El lado B: la noche de Matías Zaldivia en la derrota de la U en el Santa Laura

El lado B: la noche de Matías Zaldivia en la derrota de la U en el Santa Laura

Emisora Bullanguera hizo un seguimiento al rendimiento de Matías Zaldivia, quien en fútbol dejó muchas dudas, como todo el equipo, pero en actitud demostró liderazgo dentro de un plantel extraviado en Independencia.

Universidad de Chile perdió en su estreno en el Campeonato Nacional, 3-1 contra Huachipato en el estadio Santa Laura.

Un duelo que estuvo marcado por el mal juego de los azules y las malas condiciones que se encontró el terreno de juego, que perjudicó a ambos planteles.

En ese sentido, los hinchas azules pudieron ver nuevamente a Matías Zaldivia en la última línea del equipo de Mauricio Pellegrino, quien fue compañero de Nery Domínguez.

Si bien no fue el mejor partido del defensor argentino, donde se mostró impreciso en la marca y en las salidas, se pudo ver otras características de su sello que serán clave en el torneo.

En el primer tiempo, tras un tiro libre de Leandro Fernández, movió a todos sus compañeros para cobrar una supuesta mano.
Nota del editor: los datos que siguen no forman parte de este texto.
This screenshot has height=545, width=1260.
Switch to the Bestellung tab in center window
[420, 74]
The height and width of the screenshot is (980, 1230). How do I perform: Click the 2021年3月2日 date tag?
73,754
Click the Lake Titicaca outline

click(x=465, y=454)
Si bien no todos le siguieron el juego, sirvió para mover el piso al árbitro con su cometido.

Lo que se repitió en otras jugadas, donde seguía apurando al juez central, sacando la voz de un equipo que se estaba hundiendo dentro de la cancha.

La conexión con la banca de Pellegrino también estuvo, donde le mencionaba lo impreciso que estaba el sector derecho defensivo, donde, por ejemplo, cayó el primer gol visitante, además de otro que fue anulado por posición de adelanto.

A la hora de ir al frente también asumió el desafío. En un momento en que Huachipato hacía tiempo, fue a levantar al portero Castellón, lo que le valió la recriminación de los jugadores acereros y donde se formó una pequeña pelea.

En ese extraño momento, muchos se dieron cuenta de que fue el único que estaba apurando o buscando levantar al equipo, casi asumiendo un rol de liderazgo dentro del plantel.

Casi al final del encuentro, cuando la visita todavía no hacía el tercer gol, mandó a levantar a un acalambrado Renato Huerta para que saliera de la cancha y no hacer tiempo, el que solo corría en contra de la U, por lo que el juvenil salió cojeando para ser atendido en el exterior del campo.

Una dinámica que tenía patentada en su antiguo club pero que, dentro de la cancha, hace imponer en sus características de juego, aunque, como se dijo, quedó en deuda en lo futbolístico.